According to some estimates, only around 3,800 tigers are thought to remain in the wild. Today, tigers are mostly found in captivity with between 7,000 and 8,000 of these big cats held in tiger farms for breeding.
3. Hunted for their horns
Rhinos in Africa once numbered in the hundreds of thousands, but today the continent is home to around 20,000 white rhinos and about 5,000 black rhinos . It’s thought poachers wiped out 96% of black rhinos between 1972 and 1996, leaving the species critically endangered. Today, three rhinos are poached from Africa every day. Several subspecies face extinction, including the cottoni white rhino, of which just two female individuals remain, in captivity. For others, it is too late: The Western black subspecies went extinct in November 2011.
4. Eliminating elephants
Ivory hunters eliminated around 90% of the continent’s African elephants within the last century. Hunting prevention measures have stabilized some elephant populations, but challenges remain. African elephants – the big-eared variety – are one of the most heavily poached mammals on the planet. According to the World Wildlife Federation, around 55 African elephants are caught by poachers every day.

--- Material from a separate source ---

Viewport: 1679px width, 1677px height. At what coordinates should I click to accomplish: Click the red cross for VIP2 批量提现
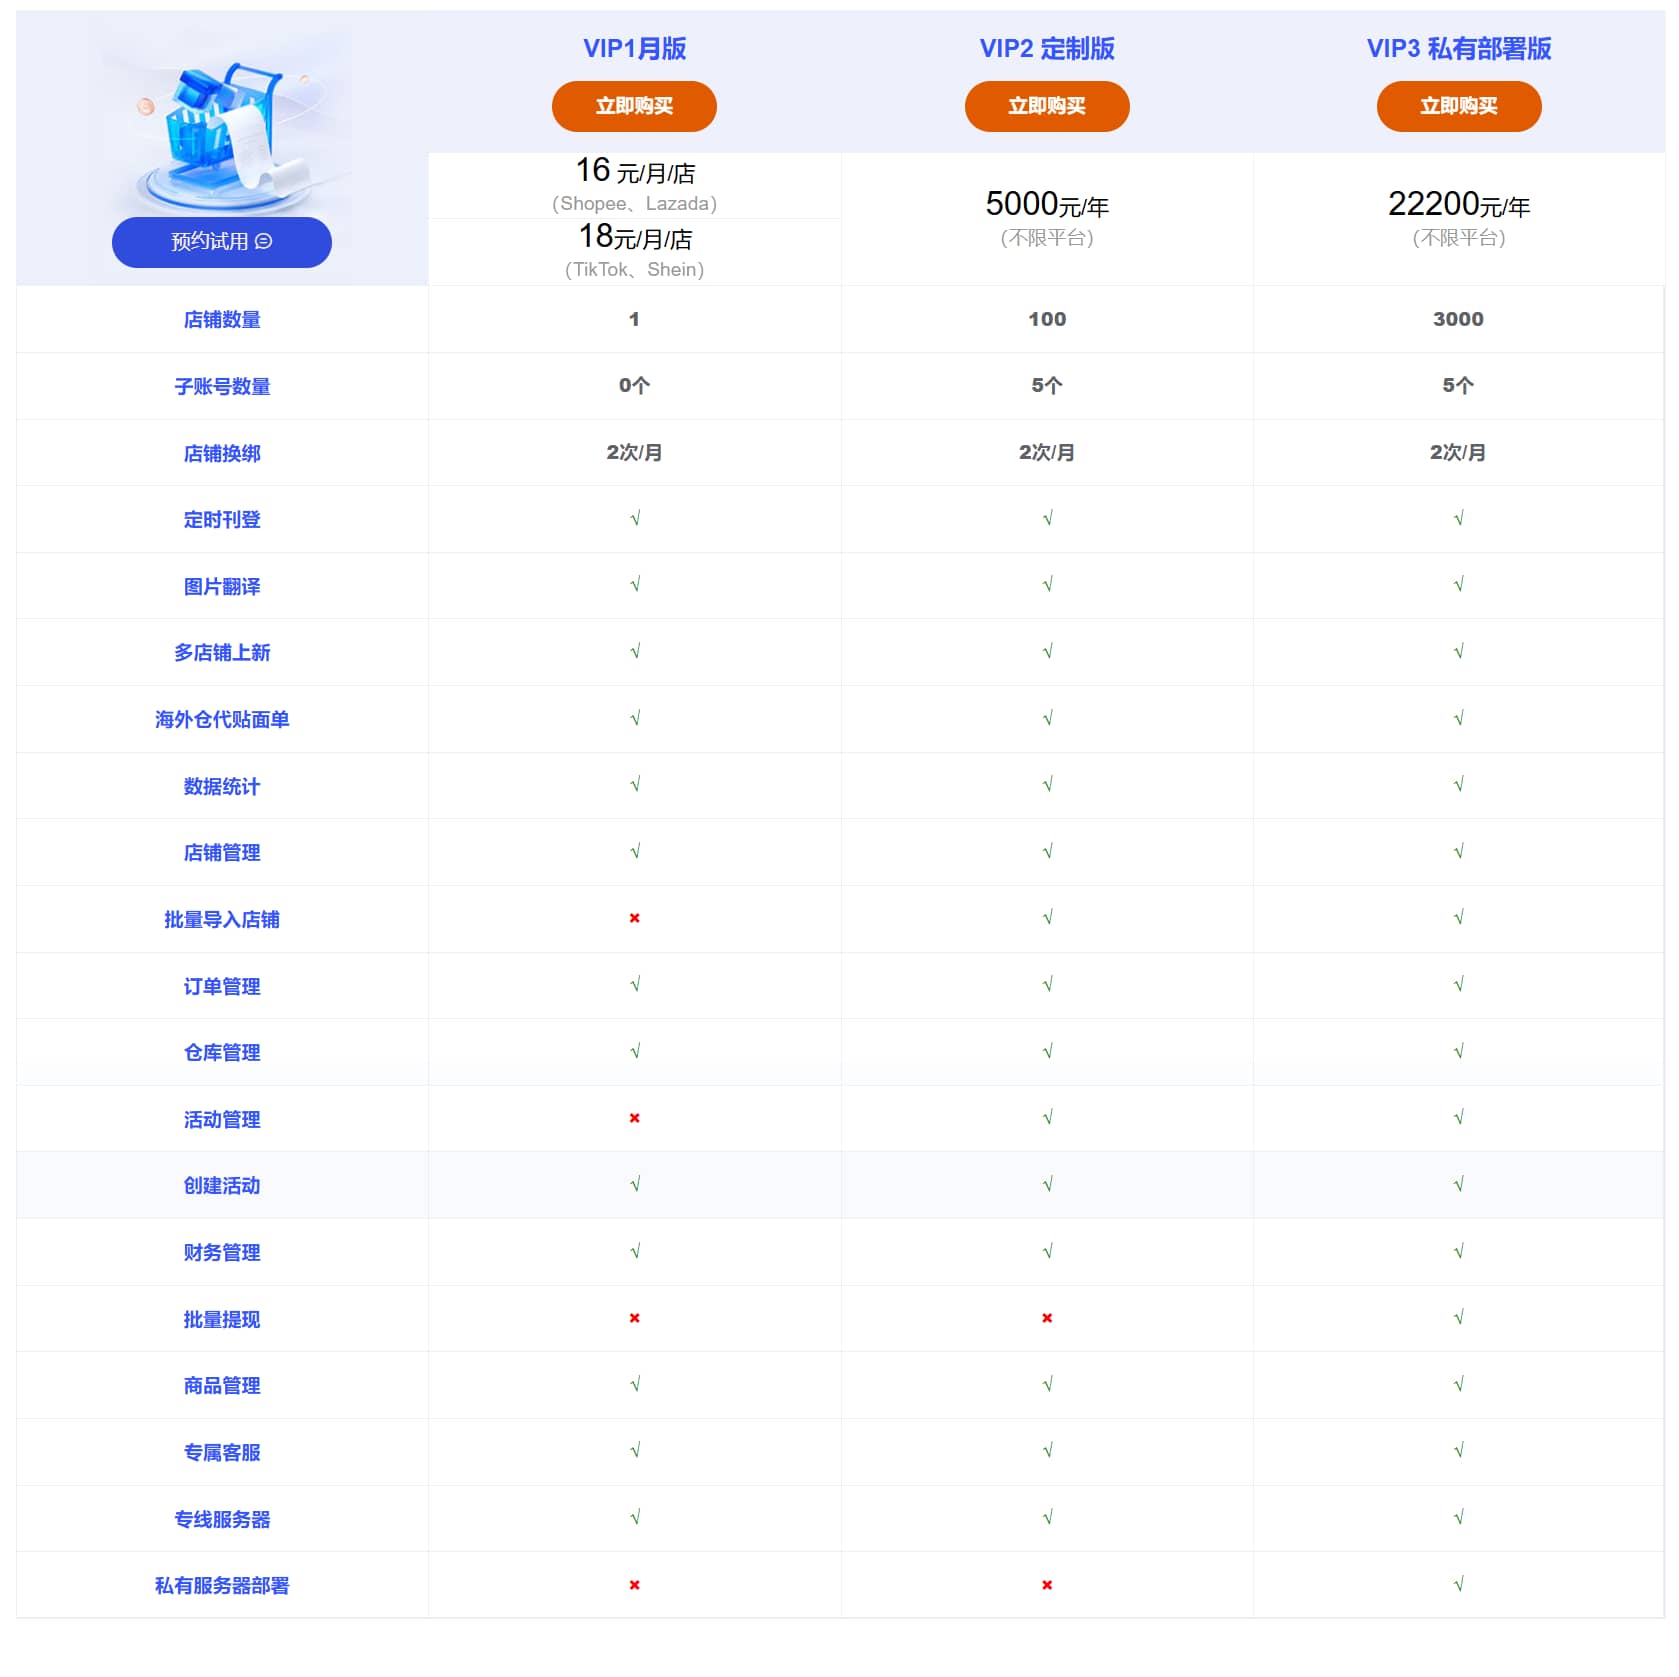tap(1046, 1318)
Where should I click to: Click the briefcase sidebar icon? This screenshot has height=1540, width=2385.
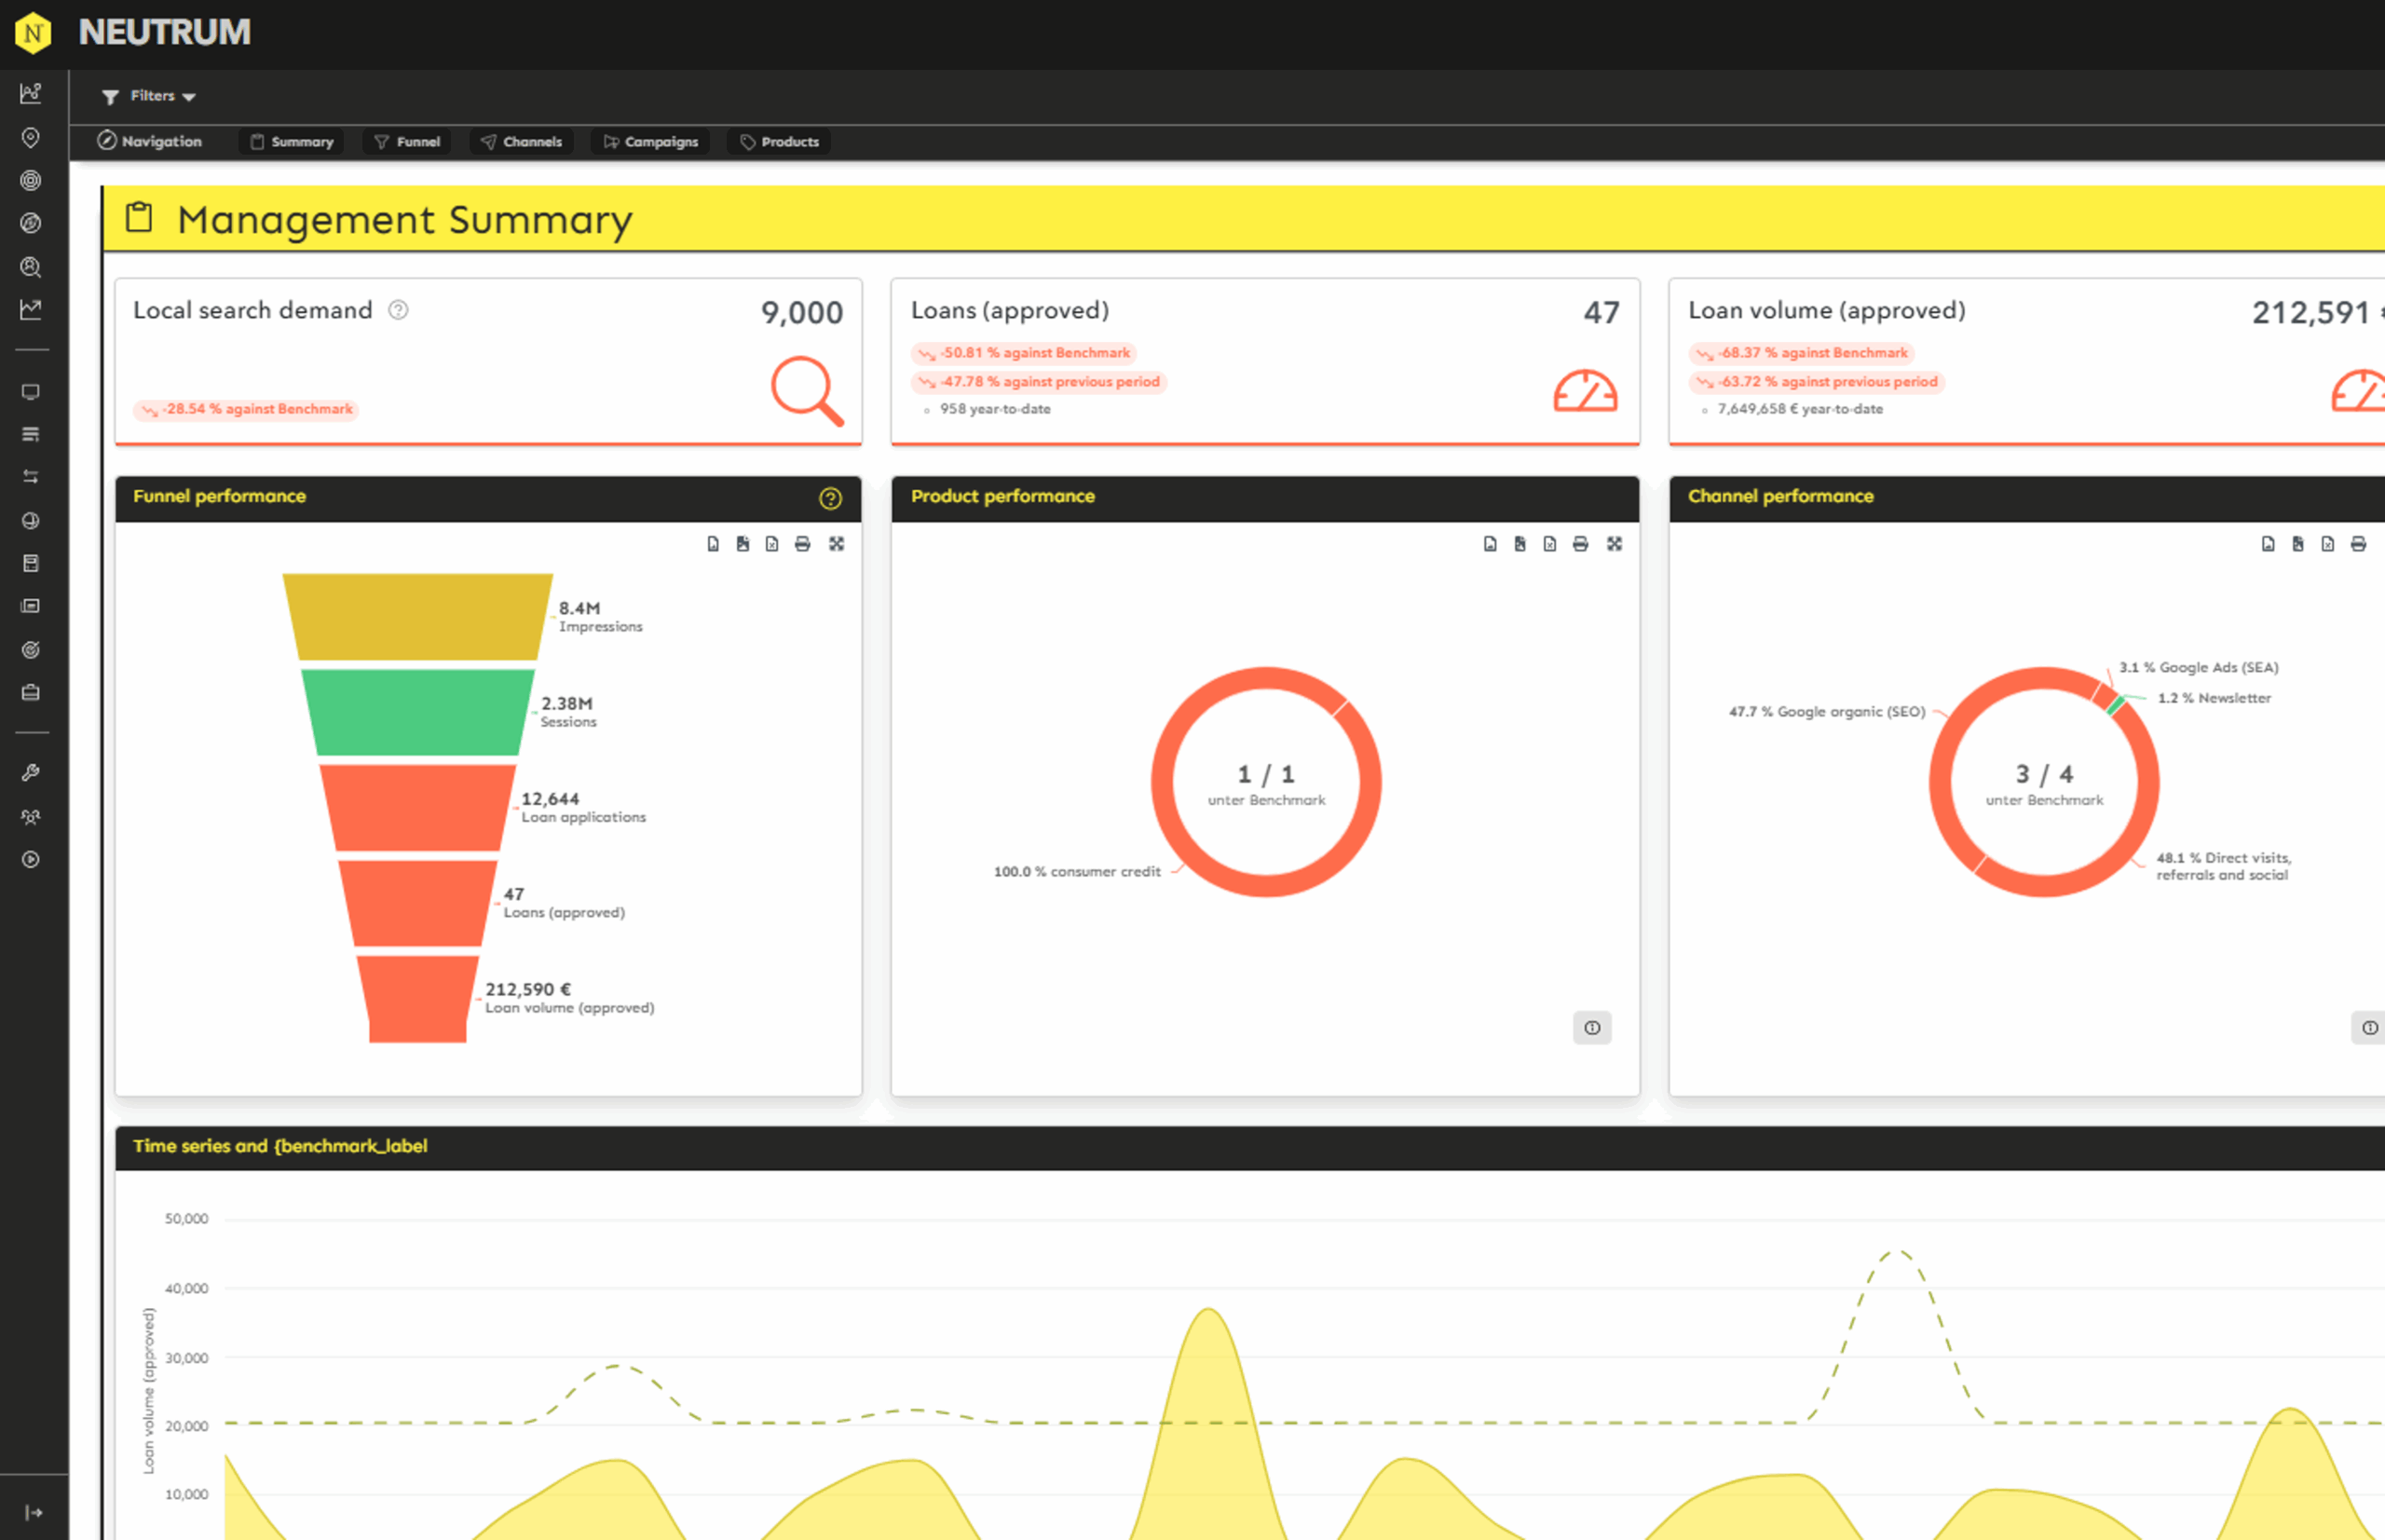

These animals face other threats, too. Human development and commerce are encroaching on their natural habitats, which are being destroyed at an alarming rate.
Not all endangered wildlife runs, jumps or crawls. Many tinder species are as beautiful as they are rare, driving the creation of a $227 billion global industry .
Unfortunately, 10-30% of all timber that changes hands is traded illegally. That illegal trade has lead to both deforestation and habitat loss.
Plant or animal, it's essential we sustain all life on Earth, as this year's World Wildlife Day theme reminds us.
Our responsibility is simple, according to the UN Secretary General António Guterres . “Let us remind ourselves of our duty to preserve and sustainably use the vast variety of life on the planet. Let us push for a more caring, thoughtful and sustainable relationship with nature.”